Le risque : la pertinence, la qualité et la véracité des informations, un enjeu de la démocratie.

  • Il n’est pas clair si le bot, lorsqu’il présentera les infos, produira un journal parlé entier ou plutôt un flash info. Mais toujours est-il que le fait qu’il sélectionne lui-même les informations qui seront diffusées peut poser question.
  • Comment savoir s’il choisit les informations pertinentes ? S’il se base sur les réseaux sociaux, il peut aussi trouver et relayer des fausses informations, par exemple. ChatGPT a notamment inclus des fausses informations dans les articles qu’on lui a demandé de rédiger.
    • Pour présenter les informations dans un journal parlé ou même un flash info, il faut aussi savoir choisir celles qui sont importantes, savoir les hiérarchiser, connaître le contexte et pouvoir les analyser, les vérifier, et savoir distinguer la propagande de l’information, entre autres. Il s’agit de questions déontologiques et, au-delà, d’enjeux démocratiques.
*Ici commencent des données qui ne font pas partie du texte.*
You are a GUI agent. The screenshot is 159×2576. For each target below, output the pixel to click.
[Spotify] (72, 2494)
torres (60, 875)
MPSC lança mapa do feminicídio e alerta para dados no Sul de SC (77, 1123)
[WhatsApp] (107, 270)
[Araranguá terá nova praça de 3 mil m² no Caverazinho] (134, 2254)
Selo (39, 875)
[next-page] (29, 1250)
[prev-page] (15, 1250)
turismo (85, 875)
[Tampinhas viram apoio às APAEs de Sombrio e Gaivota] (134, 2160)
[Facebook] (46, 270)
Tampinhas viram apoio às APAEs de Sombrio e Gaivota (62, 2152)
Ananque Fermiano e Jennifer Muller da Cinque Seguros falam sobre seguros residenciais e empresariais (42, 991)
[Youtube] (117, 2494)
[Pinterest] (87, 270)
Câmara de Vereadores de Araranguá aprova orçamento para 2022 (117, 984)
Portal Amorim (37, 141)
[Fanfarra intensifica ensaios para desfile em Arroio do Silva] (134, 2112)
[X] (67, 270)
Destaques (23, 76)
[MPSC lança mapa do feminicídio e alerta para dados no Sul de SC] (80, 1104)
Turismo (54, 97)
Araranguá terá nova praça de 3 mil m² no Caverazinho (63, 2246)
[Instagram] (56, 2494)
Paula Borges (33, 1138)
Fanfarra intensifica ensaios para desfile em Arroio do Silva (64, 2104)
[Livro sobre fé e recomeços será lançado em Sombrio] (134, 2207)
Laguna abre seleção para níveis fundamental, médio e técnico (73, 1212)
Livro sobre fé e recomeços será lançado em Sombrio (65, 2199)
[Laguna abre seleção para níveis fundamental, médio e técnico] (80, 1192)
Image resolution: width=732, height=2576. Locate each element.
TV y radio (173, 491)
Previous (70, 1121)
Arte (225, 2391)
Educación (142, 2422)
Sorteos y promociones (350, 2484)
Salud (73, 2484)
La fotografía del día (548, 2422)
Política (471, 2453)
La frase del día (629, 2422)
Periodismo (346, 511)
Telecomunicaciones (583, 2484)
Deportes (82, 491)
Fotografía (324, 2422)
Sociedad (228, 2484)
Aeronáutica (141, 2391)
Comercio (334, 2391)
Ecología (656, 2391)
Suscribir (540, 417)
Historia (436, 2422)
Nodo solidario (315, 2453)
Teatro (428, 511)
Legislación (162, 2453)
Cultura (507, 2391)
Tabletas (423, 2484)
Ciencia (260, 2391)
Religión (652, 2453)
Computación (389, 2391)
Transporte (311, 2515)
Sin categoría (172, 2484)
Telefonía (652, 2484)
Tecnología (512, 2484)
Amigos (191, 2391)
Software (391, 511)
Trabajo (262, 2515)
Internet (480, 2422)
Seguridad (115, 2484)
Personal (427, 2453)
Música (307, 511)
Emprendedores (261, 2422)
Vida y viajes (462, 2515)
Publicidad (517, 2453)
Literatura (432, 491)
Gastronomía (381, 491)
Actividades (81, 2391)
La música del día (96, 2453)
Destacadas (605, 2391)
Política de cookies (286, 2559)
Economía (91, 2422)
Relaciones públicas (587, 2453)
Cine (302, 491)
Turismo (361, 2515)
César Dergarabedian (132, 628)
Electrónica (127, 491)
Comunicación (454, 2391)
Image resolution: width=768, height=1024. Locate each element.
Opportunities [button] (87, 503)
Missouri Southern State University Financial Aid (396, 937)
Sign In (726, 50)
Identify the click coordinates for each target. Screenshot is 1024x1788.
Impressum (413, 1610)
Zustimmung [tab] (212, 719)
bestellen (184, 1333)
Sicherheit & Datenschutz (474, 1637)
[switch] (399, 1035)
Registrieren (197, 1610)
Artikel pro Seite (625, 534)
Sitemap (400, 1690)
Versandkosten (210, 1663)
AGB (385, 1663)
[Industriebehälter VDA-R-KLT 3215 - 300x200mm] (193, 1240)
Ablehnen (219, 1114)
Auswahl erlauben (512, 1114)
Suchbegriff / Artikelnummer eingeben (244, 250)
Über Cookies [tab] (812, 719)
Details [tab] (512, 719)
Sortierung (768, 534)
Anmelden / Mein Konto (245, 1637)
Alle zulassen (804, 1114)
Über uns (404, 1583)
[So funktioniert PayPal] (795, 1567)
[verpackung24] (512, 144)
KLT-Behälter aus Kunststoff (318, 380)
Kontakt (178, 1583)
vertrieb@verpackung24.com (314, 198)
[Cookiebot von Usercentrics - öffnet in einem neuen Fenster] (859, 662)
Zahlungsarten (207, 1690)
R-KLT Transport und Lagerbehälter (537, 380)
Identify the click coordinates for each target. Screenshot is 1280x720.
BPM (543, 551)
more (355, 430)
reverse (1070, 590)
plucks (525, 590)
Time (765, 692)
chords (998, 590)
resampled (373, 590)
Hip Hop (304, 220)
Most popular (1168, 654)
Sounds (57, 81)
Il y a un engagement des médias à raconter la vérité, via lequel les auditeurs et les lecteurs donnent leur confiance aux journalistes.
    • Pareil pour les tâches pratiques. Comment être sûr qu’un tel bot retranscrive correctement les interviews par exemple, sélectionne les extraits pertinents, et ne fasse pas dire n’importe quoi aux personnes interrogées ? Cela compte également pour les vidéos.
  • Il en va aussi de la personnalité de l’animateur, d’une émission ou d’une radio dans son ensemble : si des personnes apprécient une émission, c’est grâce à l’animateur qui la porte. Une intelligence artificielle pourrait attirer moins de monde. « On ne pourra jamais remplacer entièrement » ces personnalités, estime John Gorman, ancien directeur de plusieurs radios locales, cité par Axios.

Bref, l’IA est vouée à prendre de plus en plus de place dans les médias. Les patrons de grands groupes médiatiques, comme l’Allemand Mathias Döpfner (CEO d’Axel Springer, à qui appartiennent Welt, le Spiegel et Politico, entre autres), le savent. L’IA a sans aucun doute ses avantages – mais son déploiement dans la presse devra être bien réfléchi et encadré.